Edison Rosendo arrived at the Kissimmee polling place across the street from his apartment complex with a thick book in hand, ready for the long wait.

Instead, the Barry University law school graduate was in and out of the Robert Guevara Community Center in 15 minutes as a steady stream of voters cast their ballots with barely a wait. 

"I voted for Barack Obama, even though I'm unemployed,'' said Rosendo, 27, who is registered with no party affiliation. He has been looking for work since he passed the bar in June, he said, but he voted for Obama because, after researching Romney's agenda, he concluded "he wants to block everything Obama has done and I feel that is not a good way to govern."

Osceola County is the heart of the state's swing region, where the burgeoning Puerto Rican population has converted cow pastures into subdivisions and a one-time stronghold for conservative Republicans into new terrain for conservative Democrats.

Romney, however, has been competitive here as the region's struggles like the rest of the state with stifled employment, even in the backyard of Disney.
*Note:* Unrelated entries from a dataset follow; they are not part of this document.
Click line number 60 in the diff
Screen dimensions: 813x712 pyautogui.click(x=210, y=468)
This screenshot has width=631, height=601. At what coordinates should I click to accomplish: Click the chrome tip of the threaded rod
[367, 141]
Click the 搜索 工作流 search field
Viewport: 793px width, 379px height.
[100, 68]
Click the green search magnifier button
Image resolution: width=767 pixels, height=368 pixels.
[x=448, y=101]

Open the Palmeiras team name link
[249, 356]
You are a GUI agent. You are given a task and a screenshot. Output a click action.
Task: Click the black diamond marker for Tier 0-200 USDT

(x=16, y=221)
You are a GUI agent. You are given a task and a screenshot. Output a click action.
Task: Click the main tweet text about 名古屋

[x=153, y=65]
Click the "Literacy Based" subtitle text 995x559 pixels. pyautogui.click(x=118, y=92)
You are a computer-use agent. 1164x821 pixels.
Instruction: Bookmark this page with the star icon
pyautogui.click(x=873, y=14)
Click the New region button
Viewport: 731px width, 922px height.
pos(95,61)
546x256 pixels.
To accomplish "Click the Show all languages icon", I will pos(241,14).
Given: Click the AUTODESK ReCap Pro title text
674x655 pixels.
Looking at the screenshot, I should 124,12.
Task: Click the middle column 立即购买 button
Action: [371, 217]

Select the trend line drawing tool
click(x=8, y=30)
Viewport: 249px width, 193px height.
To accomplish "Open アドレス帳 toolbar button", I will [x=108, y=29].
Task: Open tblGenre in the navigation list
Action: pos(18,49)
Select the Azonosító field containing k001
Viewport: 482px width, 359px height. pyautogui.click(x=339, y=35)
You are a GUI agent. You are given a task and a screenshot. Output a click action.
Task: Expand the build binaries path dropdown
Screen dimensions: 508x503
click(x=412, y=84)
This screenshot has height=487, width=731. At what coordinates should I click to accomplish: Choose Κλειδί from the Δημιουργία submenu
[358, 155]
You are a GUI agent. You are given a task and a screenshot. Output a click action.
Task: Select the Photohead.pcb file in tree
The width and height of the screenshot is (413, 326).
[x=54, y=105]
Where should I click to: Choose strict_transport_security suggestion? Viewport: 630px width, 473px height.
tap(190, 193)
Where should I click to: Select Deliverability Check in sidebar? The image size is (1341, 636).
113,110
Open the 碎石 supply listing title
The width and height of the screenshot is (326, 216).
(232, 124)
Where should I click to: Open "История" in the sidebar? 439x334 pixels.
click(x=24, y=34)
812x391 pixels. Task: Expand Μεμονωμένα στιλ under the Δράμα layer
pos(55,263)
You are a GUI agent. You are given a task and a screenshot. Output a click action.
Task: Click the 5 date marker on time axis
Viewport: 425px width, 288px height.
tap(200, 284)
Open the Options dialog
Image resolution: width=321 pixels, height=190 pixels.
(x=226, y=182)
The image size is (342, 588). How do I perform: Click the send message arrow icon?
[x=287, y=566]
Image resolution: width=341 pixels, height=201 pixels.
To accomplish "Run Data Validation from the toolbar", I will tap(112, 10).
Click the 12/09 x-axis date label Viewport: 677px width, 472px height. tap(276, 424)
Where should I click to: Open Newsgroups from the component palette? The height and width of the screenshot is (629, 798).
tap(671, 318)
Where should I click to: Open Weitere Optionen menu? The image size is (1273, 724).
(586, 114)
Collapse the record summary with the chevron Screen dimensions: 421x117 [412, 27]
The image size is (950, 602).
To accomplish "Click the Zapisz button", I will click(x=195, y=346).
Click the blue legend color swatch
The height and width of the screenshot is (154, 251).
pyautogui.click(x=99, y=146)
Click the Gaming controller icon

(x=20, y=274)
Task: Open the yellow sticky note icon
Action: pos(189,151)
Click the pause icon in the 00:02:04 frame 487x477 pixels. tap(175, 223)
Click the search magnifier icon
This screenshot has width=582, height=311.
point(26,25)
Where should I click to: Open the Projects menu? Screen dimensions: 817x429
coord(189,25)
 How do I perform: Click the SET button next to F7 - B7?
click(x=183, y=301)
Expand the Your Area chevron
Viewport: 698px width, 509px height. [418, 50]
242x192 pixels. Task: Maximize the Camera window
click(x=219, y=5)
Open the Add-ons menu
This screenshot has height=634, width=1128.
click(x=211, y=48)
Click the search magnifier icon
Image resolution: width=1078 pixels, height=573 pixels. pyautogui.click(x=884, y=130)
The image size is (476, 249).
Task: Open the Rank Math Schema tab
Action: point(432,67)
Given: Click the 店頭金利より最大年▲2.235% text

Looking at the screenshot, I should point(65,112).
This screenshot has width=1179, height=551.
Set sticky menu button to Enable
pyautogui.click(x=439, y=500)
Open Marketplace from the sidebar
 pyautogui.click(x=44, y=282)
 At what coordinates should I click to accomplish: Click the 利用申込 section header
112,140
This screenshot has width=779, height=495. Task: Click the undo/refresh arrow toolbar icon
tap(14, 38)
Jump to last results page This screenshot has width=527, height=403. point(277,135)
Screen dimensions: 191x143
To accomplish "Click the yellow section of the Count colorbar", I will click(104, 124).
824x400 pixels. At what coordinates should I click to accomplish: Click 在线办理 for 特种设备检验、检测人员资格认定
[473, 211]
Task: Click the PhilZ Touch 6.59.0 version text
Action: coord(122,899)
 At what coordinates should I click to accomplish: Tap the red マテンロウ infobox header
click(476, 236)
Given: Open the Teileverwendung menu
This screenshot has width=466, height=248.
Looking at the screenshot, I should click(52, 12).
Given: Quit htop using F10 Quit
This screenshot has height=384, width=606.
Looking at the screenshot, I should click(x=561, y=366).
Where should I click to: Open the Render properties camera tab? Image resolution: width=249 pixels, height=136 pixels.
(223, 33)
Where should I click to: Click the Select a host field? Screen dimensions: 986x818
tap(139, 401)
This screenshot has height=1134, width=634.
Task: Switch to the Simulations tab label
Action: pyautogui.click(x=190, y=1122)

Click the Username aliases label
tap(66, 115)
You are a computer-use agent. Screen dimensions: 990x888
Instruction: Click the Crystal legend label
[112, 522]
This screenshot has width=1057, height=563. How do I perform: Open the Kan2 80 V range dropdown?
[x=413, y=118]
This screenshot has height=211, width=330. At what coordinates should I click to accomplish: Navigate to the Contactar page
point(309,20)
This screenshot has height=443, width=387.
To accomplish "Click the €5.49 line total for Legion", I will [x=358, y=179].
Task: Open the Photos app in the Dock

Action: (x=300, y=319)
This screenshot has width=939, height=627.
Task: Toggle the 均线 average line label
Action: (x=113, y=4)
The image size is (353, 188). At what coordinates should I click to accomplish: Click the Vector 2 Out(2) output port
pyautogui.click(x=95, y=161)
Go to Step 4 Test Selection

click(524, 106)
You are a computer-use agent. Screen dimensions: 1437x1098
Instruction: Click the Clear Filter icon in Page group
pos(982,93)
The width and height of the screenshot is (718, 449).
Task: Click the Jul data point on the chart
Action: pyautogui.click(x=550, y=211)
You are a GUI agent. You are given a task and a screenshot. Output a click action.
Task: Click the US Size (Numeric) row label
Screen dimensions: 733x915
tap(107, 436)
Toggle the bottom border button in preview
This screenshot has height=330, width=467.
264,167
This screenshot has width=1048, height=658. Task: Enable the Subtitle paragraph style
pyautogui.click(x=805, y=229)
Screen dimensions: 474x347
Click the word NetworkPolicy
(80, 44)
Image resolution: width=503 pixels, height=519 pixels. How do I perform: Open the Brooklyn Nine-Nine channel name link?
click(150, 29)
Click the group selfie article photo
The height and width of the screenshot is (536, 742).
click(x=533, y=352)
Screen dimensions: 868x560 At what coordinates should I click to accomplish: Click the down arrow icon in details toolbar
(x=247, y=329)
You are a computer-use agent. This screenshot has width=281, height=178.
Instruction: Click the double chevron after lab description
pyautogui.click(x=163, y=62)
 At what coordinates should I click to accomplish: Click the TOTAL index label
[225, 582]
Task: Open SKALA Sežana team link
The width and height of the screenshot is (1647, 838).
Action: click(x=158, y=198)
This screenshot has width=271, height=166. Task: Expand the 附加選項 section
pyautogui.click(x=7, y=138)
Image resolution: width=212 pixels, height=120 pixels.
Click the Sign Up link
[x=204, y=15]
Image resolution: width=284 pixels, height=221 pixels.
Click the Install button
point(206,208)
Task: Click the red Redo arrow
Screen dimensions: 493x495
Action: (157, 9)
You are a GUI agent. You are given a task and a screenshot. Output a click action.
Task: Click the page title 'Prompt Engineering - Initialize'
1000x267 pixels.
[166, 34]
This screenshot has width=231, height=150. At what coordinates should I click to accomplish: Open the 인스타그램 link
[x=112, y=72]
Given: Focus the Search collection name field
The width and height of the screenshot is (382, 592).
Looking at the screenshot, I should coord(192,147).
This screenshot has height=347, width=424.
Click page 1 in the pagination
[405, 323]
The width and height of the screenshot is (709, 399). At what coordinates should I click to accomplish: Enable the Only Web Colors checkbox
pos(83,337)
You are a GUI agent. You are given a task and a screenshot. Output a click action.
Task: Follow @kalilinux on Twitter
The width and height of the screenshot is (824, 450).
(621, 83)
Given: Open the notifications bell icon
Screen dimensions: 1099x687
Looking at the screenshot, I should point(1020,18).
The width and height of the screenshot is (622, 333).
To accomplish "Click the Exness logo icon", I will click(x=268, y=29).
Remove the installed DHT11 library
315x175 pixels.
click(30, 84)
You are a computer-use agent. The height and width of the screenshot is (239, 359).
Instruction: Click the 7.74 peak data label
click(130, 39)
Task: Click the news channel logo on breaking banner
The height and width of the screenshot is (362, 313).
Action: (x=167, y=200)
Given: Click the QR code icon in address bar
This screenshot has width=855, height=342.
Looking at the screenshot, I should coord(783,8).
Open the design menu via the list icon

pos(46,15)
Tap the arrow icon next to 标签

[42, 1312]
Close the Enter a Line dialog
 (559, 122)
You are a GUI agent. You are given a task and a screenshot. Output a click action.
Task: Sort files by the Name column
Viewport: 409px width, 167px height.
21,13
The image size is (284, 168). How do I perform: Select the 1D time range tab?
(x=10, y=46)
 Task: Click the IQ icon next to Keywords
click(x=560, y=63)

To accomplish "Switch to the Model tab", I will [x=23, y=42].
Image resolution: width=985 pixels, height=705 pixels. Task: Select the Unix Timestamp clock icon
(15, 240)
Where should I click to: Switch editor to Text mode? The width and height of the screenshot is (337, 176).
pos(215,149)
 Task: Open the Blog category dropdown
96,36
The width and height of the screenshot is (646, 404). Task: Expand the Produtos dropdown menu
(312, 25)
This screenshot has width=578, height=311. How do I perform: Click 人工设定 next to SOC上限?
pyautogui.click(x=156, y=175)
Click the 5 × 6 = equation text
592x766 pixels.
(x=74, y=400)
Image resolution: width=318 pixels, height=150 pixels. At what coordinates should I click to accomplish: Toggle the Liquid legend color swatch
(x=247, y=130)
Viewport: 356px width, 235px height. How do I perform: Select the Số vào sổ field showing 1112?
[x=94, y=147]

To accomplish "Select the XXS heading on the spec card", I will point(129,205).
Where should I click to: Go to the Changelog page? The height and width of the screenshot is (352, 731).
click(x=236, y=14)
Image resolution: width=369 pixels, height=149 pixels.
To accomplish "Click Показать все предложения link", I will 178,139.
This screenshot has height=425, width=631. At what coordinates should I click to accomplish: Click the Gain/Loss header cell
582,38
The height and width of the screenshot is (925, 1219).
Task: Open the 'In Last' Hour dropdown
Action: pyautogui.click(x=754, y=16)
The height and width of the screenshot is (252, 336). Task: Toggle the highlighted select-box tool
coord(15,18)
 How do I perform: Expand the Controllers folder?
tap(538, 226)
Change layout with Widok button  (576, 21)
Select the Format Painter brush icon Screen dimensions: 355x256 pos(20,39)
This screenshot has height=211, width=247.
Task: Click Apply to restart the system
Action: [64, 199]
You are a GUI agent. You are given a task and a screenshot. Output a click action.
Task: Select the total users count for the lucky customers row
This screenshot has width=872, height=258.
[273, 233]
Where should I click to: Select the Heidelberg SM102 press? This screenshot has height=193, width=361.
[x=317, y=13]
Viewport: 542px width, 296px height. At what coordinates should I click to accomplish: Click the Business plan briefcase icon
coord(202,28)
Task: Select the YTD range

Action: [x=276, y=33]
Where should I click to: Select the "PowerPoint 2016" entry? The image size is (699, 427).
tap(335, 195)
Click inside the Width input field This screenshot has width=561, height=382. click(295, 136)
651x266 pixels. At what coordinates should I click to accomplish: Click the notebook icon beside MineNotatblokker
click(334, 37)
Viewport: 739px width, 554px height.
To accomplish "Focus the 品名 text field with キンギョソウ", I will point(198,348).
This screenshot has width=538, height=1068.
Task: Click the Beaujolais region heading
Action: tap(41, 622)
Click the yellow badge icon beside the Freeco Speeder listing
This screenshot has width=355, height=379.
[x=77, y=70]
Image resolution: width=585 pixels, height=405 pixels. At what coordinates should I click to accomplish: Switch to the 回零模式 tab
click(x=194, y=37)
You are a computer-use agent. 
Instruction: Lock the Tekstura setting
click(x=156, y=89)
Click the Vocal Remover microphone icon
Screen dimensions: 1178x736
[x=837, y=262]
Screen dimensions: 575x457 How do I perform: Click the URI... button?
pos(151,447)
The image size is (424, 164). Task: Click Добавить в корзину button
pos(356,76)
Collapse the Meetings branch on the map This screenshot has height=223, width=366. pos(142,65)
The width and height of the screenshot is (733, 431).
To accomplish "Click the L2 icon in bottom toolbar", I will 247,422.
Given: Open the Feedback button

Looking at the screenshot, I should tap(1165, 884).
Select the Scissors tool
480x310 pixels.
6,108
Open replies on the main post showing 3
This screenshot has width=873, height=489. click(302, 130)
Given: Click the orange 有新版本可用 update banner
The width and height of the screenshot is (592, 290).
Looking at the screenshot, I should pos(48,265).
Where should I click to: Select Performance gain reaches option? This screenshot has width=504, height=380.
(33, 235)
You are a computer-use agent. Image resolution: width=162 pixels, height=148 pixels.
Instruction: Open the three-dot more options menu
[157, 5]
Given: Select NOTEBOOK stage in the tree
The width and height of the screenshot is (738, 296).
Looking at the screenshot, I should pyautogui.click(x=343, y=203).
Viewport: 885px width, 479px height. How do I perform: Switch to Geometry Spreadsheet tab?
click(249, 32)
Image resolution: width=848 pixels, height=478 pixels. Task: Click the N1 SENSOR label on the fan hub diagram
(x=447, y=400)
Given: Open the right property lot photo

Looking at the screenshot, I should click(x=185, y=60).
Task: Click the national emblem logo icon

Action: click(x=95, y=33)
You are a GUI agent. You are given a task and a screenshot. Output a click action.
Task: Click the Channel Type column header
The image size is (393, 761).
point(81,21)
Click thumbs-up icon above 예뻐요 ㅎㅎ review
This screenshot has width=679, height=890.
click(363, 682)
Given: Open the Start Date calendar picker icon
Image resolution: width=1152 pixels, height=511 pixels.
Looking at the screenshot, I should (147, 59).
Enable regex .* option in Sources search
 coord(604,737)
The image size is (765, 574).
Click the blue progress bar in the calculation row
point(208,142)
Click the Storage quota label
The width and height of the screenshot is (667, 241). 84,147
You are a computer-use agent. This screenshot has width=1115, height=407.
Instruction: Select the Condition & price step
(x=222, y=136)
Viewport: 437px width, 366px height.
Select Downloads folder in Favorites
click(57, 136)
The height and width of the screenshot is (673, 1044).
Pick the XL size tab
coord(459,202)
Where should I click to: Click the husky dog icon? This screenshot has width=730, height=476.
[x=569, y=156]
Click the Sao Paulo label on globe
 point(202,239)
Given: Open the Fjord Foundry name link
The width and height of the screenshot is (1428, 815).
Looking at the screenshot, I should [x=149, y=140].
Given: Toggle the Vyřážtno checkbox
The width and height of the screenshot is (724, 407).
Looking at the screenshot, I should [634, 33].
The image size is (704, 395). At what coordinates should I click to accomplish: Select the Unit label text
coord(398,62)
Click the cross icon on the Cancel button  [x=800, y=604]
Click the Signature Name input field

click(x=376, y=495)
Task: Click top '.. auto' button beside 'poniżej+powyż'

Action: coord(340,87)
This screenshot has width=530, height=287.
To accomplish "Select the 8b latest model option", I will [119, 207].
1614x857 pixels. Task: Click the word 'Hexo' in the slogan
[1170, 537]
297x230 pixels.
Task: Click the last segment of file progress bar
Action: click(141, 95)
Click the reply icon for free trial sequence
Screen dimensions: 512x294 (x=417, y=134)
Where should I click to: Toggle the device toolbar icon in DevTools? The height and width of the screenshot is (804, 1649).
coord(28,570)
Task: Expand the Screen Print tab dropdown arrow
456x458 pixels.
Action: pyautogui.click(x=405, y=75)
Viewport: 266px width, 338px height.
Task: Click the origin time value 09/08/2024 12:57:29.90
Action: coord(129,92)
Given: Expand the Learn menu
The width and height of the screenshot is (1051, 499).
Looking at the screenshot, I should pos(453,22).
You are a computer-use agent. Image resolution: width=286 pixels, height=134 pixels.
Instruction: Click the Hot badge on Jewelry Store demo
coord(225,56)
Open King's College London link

"I voted for Romney because Obama has his chance,'' said Denise Calero, 44, an unemployed single mom who was laid off as an inspector at the nearby Lockheed Martin plant a year and a half ago. She and her extended family, all from Puerto Rico, feel the same she said. "The same chance Obama had, Romney should have."

Vilma Figueroa, 54, was voting for the first time in Florida since she moved to Kissimmee a year ago. She arrived at the polls with her father, Conception Figueroa, 81, who has been voting in this country since he moved to New York in 1952. 

"For me, Obama looks more human,'' Figueroa said. "I like him better."